Example 1: There was a competition where you needed to predict S&P in terms of whether it would go up or go down. The winning entry had a AUC (area under the ROC curve) of 0.999 out of 1. Since stock markets are pretty close to random, either someone’s very rich or there’s something wrong. There’s something wrong.
In the good old days you could win competitions this way, by finding the leakage.
Example 2: Amazon case study: big spenders. The target of this competition was to predict customers who spend a lot of money among customers using past purchases. The data consisted of transaction data in different categories. But a winning model identified that “Free Shipping = True” was an excellent predictor
What happened here? The point is that free shipping is an effect of big spending. But it’s not a good way to model big spending, because in particular it doesn’t work for new customers or for the future. Note: timestamps are weak here. The data that included “Free Shipping = True” was simultaneous with the sale, which is a no-no. We need to only use data from beforehand to predict the future.

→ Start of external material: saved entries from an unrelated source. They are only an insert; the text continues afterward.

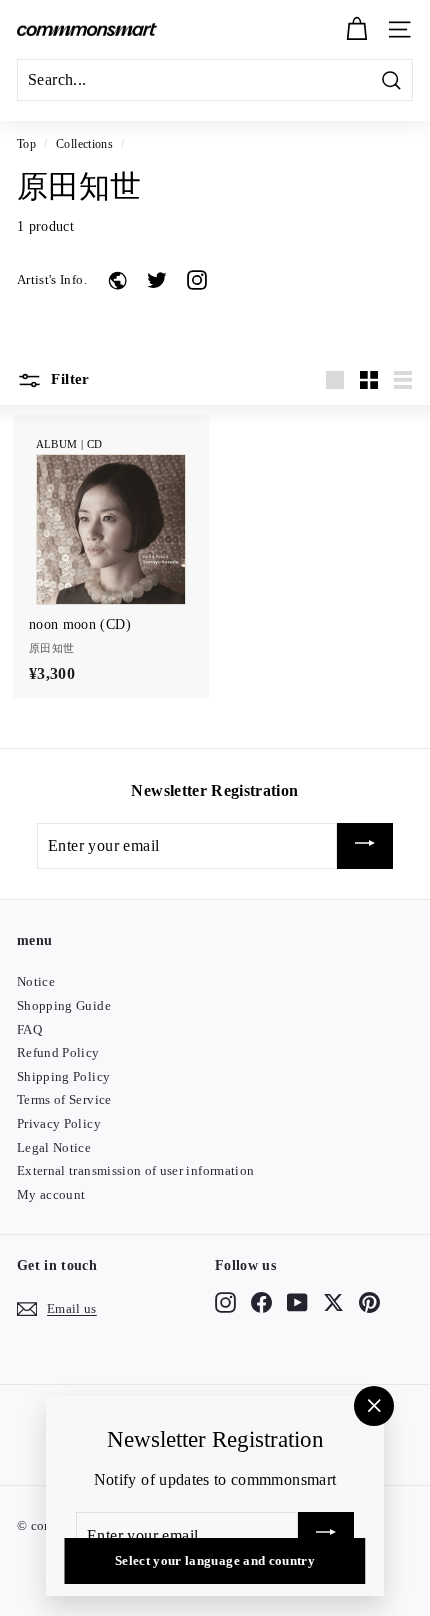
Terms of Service (64, 1099)
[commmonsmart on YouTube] (297, 1302)
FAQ (29, 1029)
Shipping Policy (63, 1076)
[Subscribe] (365, 846)
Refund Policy (58, 1052)
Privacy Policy (59, 1123)
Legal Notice (54, 1147)
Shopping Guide (64, 1005)
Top (26, 144)
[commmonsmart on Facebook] (261, 1302)
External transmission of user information (135, 1170)
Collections (84, 144)
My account (51, 1194)
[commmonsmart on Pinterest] (369, 1302)
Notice (36, 981)
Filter (68, 379)
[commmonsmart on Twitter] (333, 1302)
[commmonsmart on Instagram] (225, 1302)
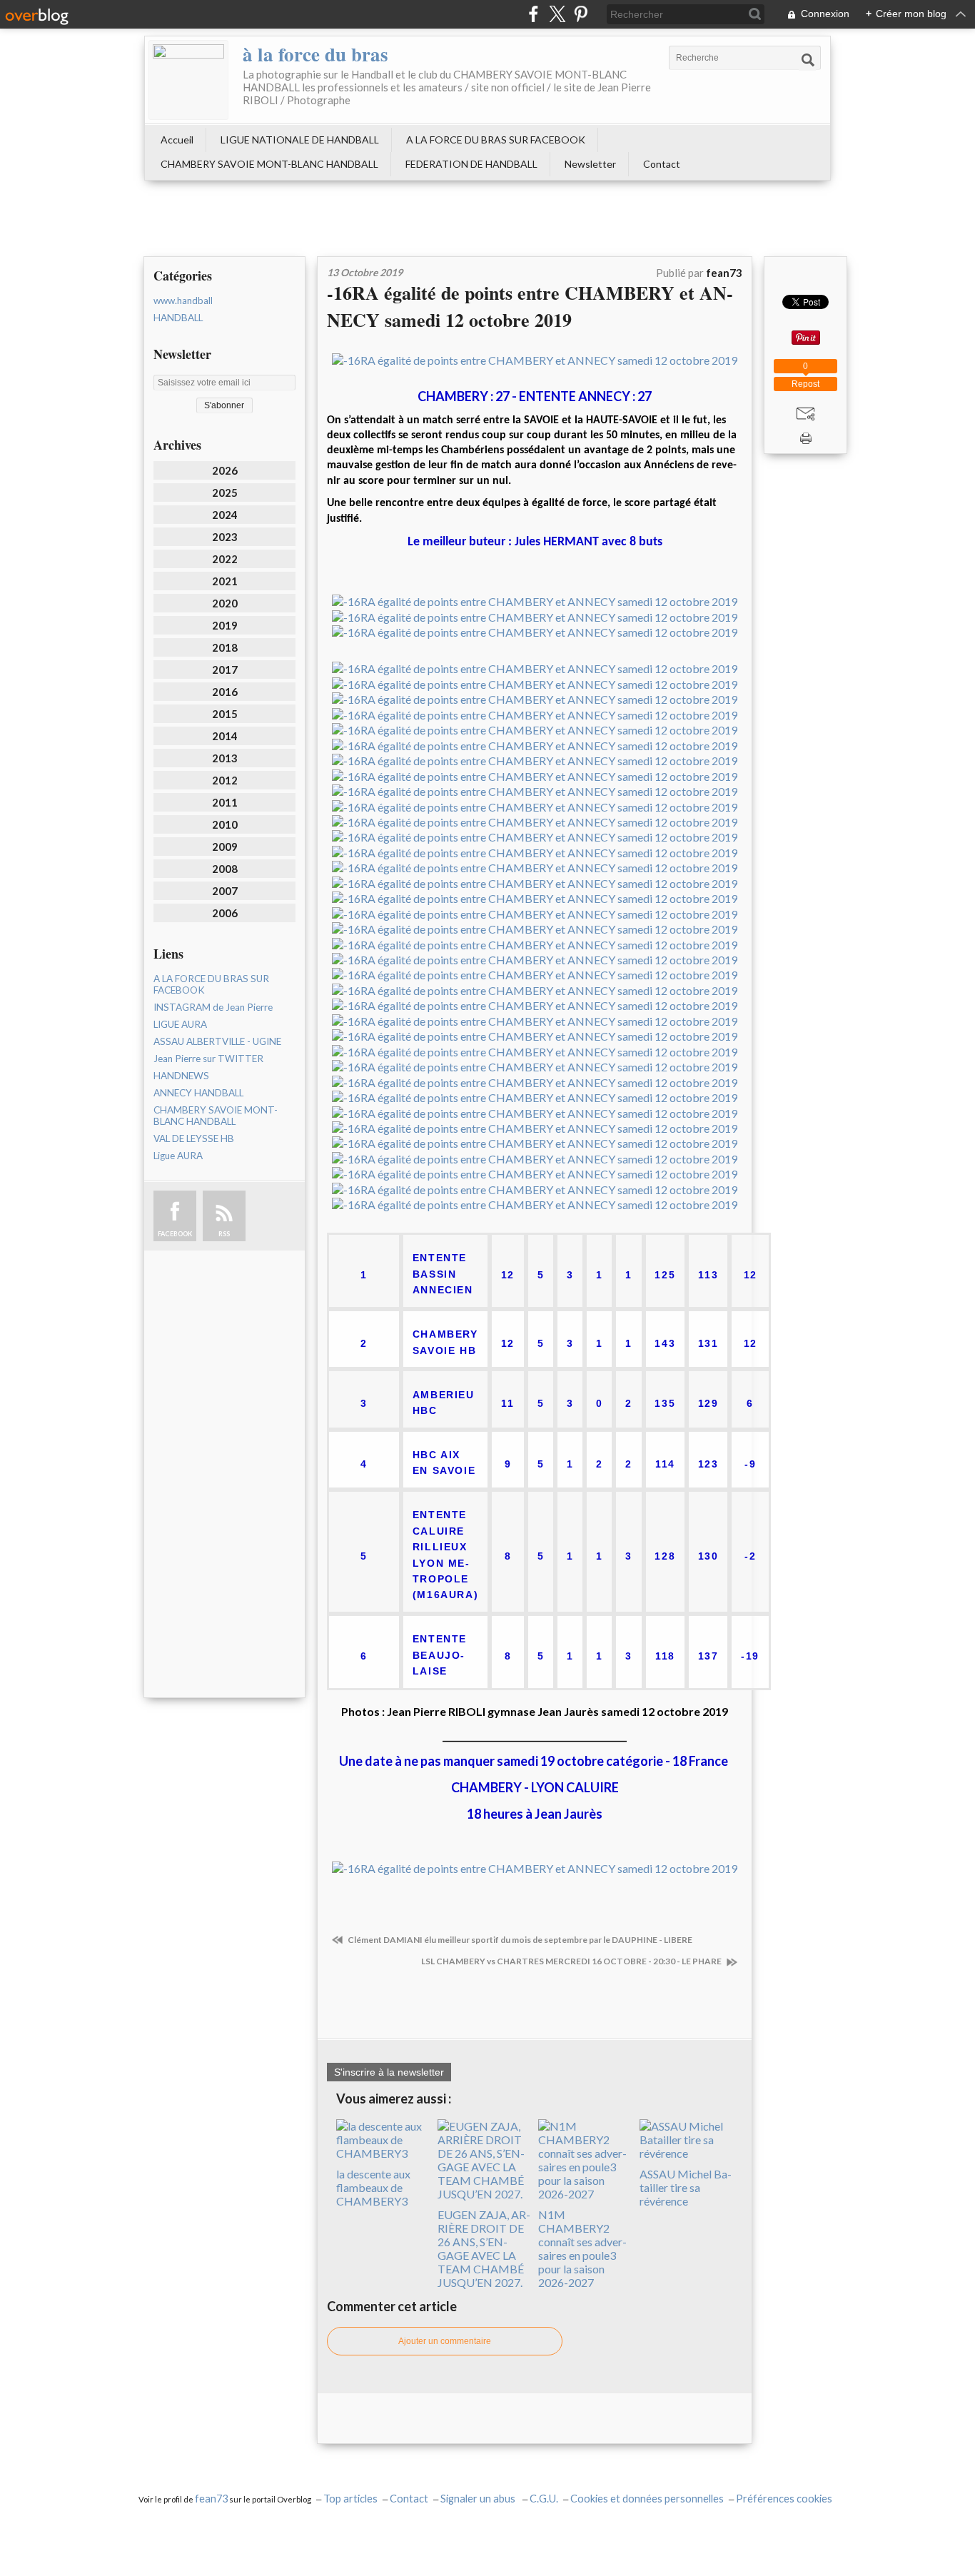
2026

Example 3: Again an online retailer, this time the target is predicting customers who buy jewelry. The data consists of transactions for different categories. A very successful model simply noted that if sum(revenue) = 0, then it predicts jewelry customers very well?
What happened here? The people preparing this data removed jewelry purchases, but only included people who bought something in the first place. So people who had sum(revenue) = 0 were people who only bought jewelry. The fact that you only got into the dataset if you bought something is weird: in particular, you wouldn’t be able to use this on customers before they finished their purchase. So the model wasn’t being trained on the right data to make the model useful. This is a sampling problem, and it’s common.

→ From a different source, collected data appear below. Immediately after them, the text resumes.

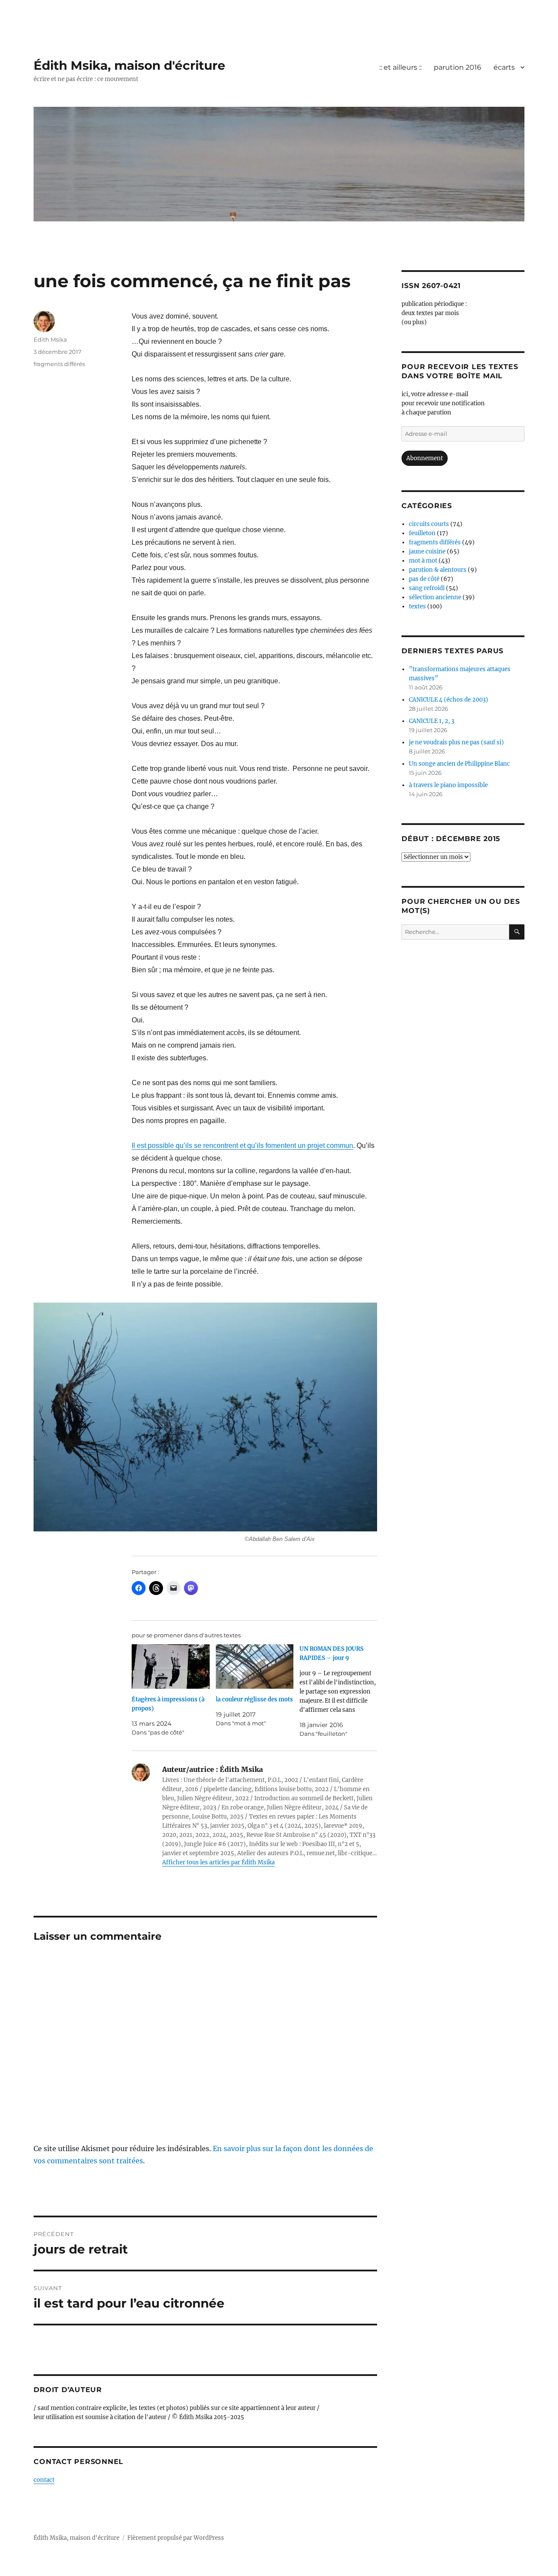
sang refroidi (427, 588)
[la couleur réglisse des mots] (254, 1666)
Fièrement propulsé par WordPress (175, 2538)
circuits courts (429, 524)
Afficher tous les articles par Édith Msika (218, 1862)
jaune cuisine (427, 551)
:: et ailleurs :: (400, 67)
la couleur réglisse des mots (254, 1699)
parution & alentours (437, 570)
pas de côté (424, 579)
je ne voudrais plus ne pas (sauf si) (456, 742)
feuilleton (422, 533)
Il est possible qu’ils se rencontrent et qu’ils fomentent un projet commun (242, 1145)
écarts (504, 67)
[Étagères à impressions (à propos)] (170, 1666)
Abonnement (424, 458)
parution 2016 (457, 67)
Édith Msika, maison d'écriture (129, 65)
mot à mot (423, 560)
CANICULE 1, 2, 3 (431, 721)
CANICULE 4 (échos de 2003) (448, 699)
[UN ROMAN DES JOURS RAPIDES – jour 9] (341, 1691)
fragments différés (59, 363)
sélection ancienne (435, 597)
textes (417, 606)
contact (44, 2480)
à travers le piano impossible (448, 785)
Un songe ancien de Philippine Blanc (459, 763)
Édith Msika (50, 339)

Example 4: This happened at IBM. The target was to predict companies who would be willing to buy “websphere” solutions. The data was transaction data + crawled potential company websites. The winning model showed that if the term “websphere” appeared on the company’s website, then they were great candidates for the product.
What happened? You can’t crawl the historical web, just today’s web.
Thought experiment
You’re trying to study who has breast cancer. The patient ID, which seemed innocent, actually has predictive power. What happened?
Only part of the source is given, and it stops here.